Determining the optimal weight of the portfolio of bank assets using value at risk (case study of Bank D)
Subject Areas :
shahahram kordi
1
,
فرزانه خلیلی
2
,
مهدی صادقی
3
1 - no
2 -
3 - دانشیار دانشگاه امام صادق
Keywords: Value at Risk (VaR), asset portfolio optimization, Ruiker Markowitz, Bank Day,
Abstract :
In this research, Bank D's asset portfolio was optimized using Ruiker-Marquitzo's value at risk and the results were compared by calculating the variance as a deviation from the average. Three shares of Damavand Electricity Company, Bo Ali and Day Insurance Company were selected as the three companies with the largest share in Bank Day's investment portfolio and prices in the Tehran Stock Exchange Hall, and the data of the period from April 1401 to the end of March 1402 was selected as a sample. . The results of this study showed that at different levels of risk and return, the optimal portfolio of Bank D will be different, and depending on which level of risk and return Bank D accepts, it will have a different optimal portfolio. On the other hand, based on the chosen portfolio for Bank D, this company is not on the efficient frontier, and therefore it can change its portfolio in two ways, increasing the yield with the same level of risk and decreasing the risk with the same level of yield, and move towards the optimal portfolio. Slow
1) Asgharpour, Hossein; Rezazadeh, Ali. (2014). Determining the optimal stock portfolio using the value-at-risk method. Applied Economics Theories, 2(4), 118-93.( Persian)

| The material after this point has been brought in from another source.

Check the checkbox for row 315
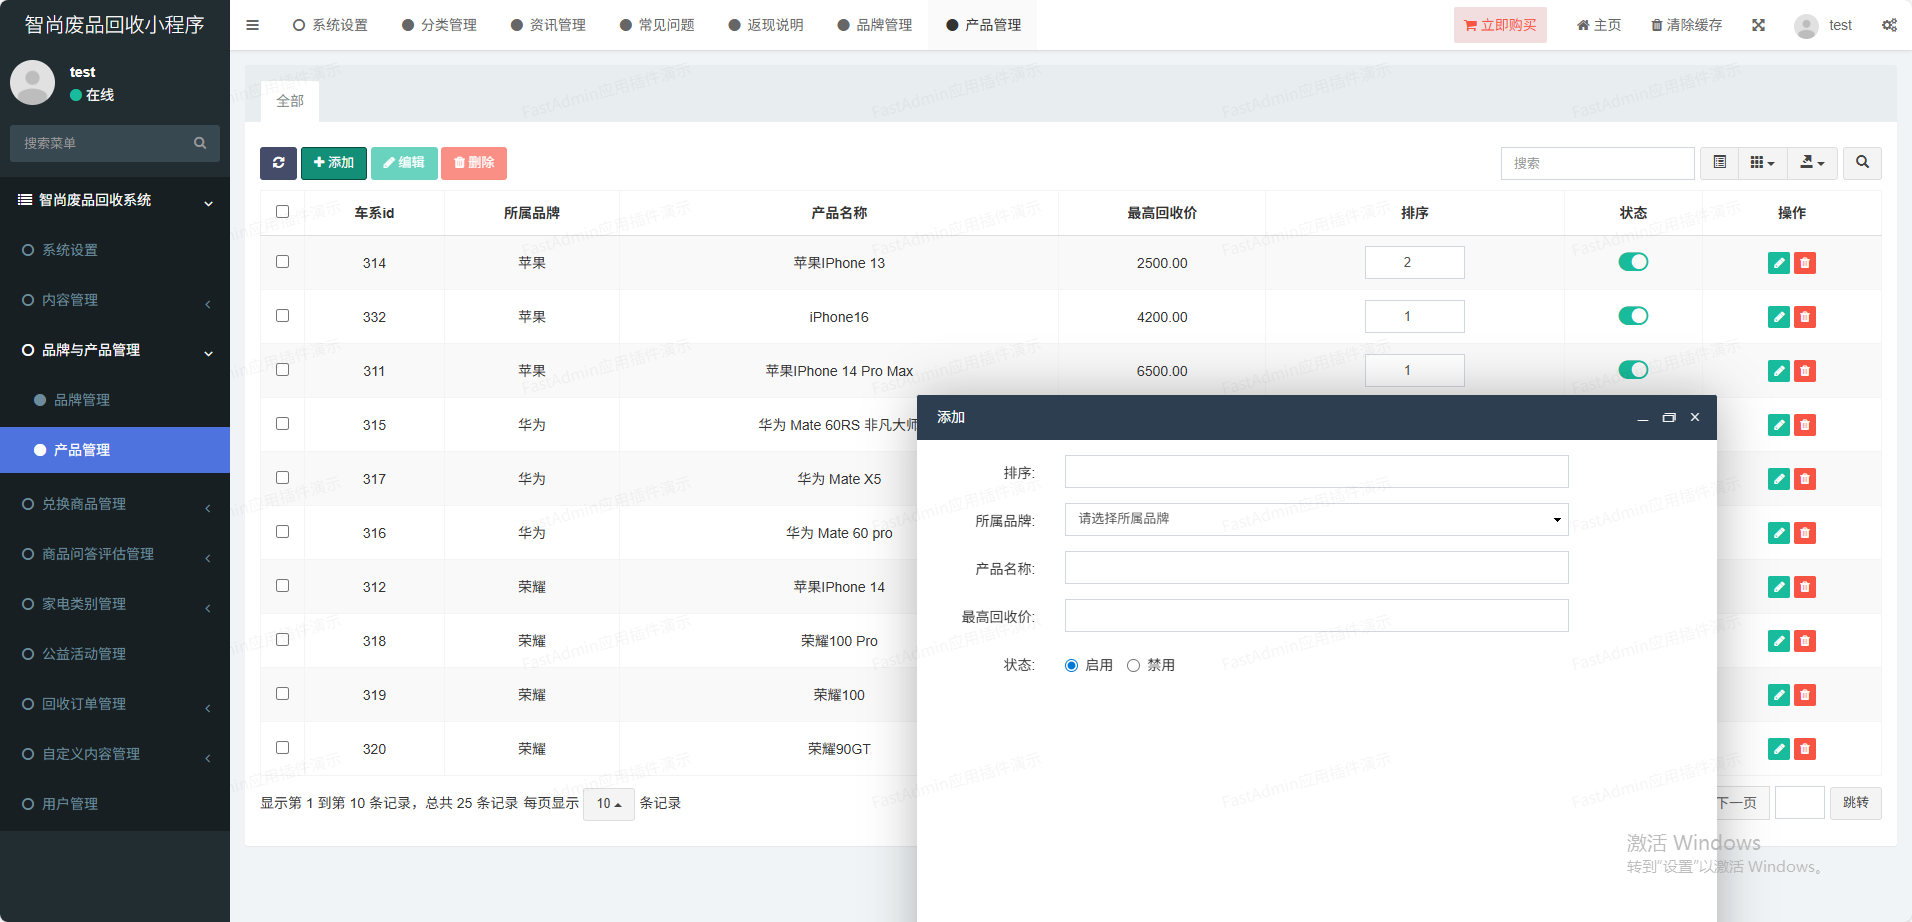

2) Taftani Eskoui, Seyyed Ali; Hadipour, Hassan; Abaghri, Hassan. (2018). Optimal stock portfolio using the value-at-risk criterion: Evidence from Tehran Stock Exchange. Empirical Studies of Financial Accounting, 16 (61), 157-178. ( Persian)
3) Khodamoradi, Saeed; Turabi Guderzi, Mohammad; Rai Ezzabadi, Mohammad Ibrahim. (2012). Mathematical two-stage approach in stock portfolio optimization. Financial Engineering and Securities Management (Portfolio Management), 4 (14), 0-0. SID. https://sid.ir/paper/405916/fa. ( Persian)
4) Kandahari, Mehsa, Shamshiri, Azima, and Fathi, Saeed. (2016). Stock portfolio optimization based on non-parametric estimation methods. Production and Operations Management, 8(1 (serial 14)), 175-184. SID. https://sid.ir/paper/217582/fa. ( Persian)
5) Ahmadi-Javid, A., & Fallah-Tafti, M. (2019). Portfolio optimization with entropic value-at-risk. European Journal of Operational Research, 279(1), 225-241.
6) Elton E., Gruber. M. (1997). Modern portfolio theory, 1950 to date. Journal of Banking & Finance, 21 (11-12), 1743-1759.
7) Enkhsaikhan, B., & Jo, O. (2024). Risk-averse reinforcement learning for portfolio optimization. ICT Express.
4) Ghahtarani, A., & Najafi, A. A. (2018). ROBUST OPTIMIZATION IN PORTFOLIO SELECTION BY 5) m-MAD MODEL APPROACH. Economic Computation & Economic Cybernetics Studies & Research, 52(1).
5) Lim, A. E., Shanthikumar, J. G., & Vahn, G. Y. (2011). Conditional value-at-risk in portfolio optimization: Coherent but fragile. Operations Research Letters, 39(3), 163-171.
6) Mendonça, G. H., Ferreira, F. G., Cardoso, R. T., & Martins, F. V. (2020). Multi-attribute decision making applied to financial portfolio optimization problem. Expert Systems with Applications, 158, 113527.
7) Narang, M., Joshi, M. C., Bisht, K., & Pal, A. (2022). Stock portfolio selection using a new decision-making approach based on the integration of fuzzy CoCoSo with Heronian mean operator. Decision Making: Applications in Management and Engineering, 5(1), 90-112.
8) Nasini, S., Labbé, M., & Brotcorne, L. (2022). Multi-market portfolio optimization with conditional value at ris\k. European Journal of Operational Research, 300(1), 350-365.
9) Qian, Y., & Wang, J. (2024). Multi-period portfolio optimization: A parallel NSGA-III algorithm with real-world constraints. Finance Research Letters, 60, 104868.